__Task description__. The answer should contain every record below, output exactly.

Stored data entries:
[Start of section]
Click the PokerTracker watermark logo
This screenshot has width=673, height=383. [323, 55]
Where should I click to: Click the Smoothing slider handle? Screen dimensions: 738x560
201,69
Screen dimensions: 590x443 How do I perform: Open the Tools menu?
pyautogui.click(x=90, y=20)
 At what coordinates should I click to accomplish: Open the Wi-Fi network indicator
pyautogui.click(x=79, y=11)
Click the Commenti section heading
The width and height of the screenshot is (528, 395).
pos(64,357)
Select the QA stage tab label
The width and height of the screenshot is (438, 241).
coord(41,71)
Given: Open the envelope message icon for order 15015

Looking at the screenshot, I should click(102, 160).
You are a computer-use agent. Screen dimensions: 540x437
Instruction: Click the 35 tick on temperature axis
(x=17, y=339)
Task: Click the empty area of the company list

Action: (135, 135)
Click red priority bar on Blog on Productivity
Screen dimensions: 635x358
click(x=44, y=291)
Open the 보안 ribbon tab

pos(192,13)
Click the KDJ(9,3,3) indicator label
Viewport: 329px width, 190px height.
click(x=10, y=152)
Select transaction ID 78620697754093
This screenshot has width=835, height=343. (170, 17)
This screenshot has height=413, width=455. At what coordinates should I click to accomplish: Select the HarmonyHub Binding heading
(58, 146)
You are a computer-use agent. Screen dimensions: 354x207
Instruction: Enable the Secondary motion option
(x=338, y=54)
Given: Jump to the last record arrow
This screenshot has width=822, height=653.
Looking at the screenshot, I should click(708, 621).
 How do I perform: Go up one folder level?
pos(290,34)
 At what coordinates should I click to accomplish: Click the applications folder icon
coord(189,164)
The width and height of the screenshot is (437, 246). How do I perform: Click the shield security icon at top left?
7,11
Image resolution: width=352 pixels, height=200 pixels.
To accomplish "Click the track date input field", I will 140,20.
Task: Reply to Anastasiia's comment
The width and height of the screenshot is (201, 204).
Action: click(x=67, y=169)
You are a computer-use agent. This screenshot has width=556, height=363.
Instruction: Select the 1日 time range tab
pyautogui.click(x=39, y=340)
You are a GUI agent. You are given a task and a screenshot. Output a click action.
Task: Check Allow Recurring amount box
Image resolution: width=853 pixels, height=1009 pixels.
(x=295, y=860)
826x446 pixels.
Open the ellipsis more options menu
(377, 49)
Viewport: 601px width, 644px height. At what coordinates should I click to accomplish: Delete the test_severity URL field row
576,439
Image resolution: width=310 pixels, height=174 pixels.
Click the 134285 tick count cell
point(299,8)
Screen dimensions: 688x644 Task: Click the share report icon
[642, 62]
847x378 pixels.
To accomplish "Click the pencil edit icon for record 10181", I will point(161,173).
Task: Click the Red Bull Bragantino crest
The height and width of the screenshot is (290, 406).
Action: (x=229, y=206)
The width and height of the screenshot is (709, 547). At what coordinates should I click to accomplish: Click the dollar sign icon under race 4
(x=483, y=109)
[End of section]
__Expected answer__.
Click the PokerTracker watermark logo
This screenshot has width=673, height=383. [323, 55]
Where should I click to: Click the Smoothing slider handle? Screen dimensions: 738x560
201,69
Screen dimensions: 590x443 How do I perform: Open the Tools menu?
pyautogui.click(x=90, y=20)
 At what coordinates should I click to accomplish: Open the Wi-Fi network indicator
pyautogui.click(x=79, y=11)
Click the Commenti section heading
The width and height of the screenshot is (528, 395).
pos(64,357)
Select the QA stage tab label
The width and height of the screenshot is (438, 241).
coord(41,71)
Given: Open the envelope message icon for order 15015

Looking at the screenshot, I should click(102, 160).
You are a computer-use agent. Screen dimensions: 540x437
Instruction: Click the 35 tick on temperature axis
(x=17, y=339)
Task: Click the empty area of the company list

Action: (135, 135)
Click red priority bar on Blog on Productivity
Screen dimensions: 635x358
click(x=44, y=291)
Open the 보안 ribbon tab

pos(192,13)
Click the KDJ(9,3,3) indicator label
Viewport: 329px width, 190px height.
click(x=10, y=152)
Select transaction ID 78620697754093
This screenshot has width=835, height=343. (170, 17)
This screenshot has height=413, width=455. At what coordinates should I click to accomplish: Select the HarmonyHub Binding heading
(58, 146)
You are a computer-use agent. Screen dimensions: 354x207
Instruction: Enable the Secondary motion option
(x=338, y=54)
Given: Jump to the last record arrow
This screenshot has width=822, height=653.
Looking at the screenshot, I should click(708, 621).
 How do I perform: Go up one folder level?
pos(290,34)
 At what coordinates should I click to accomplish: Click the applications folder icon
coord(189,164)
The width and height of the screenshot is (437, 246). How do I perform: Click the shield security icon at top left?
7,11
Image resolution: width=352 pixels, height=200 pixels.
To accomplish "Click the track date input field", I will 140,20.
Task: Reply to Anastasiia's comment
The width and height of the screenshot is (201, 204).
Action: click(x=67, y=169)
You are a computer-use agent. This screenshot has width=556, height=363.
Instruction: Select the 1日 time range tab
pyautogui.click(x=39, y=340)
You are a GUI agent. You are given a task and a screenshot. Output a click action.
Task: Check Allow Recurring amount box
Image resolution: width=853 pixels, height=1009 pixels.
(x=295, y=860)
826x446 pixels.
Open the ellipsis more options menu
(377, 49)
Viewport: 601px width, 644px height. At what coordinates should I click to accomplish: Delete the test_severity URL field row
576,439
Image resolution: width=310 pixels, height=174 pixels.
Click the 134285 tick count cell
point(299,8)
Screen dimensions: 688x644 Task: Click the share report icon
[642, 62]
847x378 pixels.
To accomplish "Click the pencil edit icon for record 10181", I will point(161,173).
Task: Click the Red Bull Bragantino crest
The height and width of the screenshot is (290, 406).
Action: (x=229, y=206)
The width and height of the screenshot is (709, 547). At what coordinates should I click to accomplish: Click the dollar sign icon under race 4
(x=483, y=109)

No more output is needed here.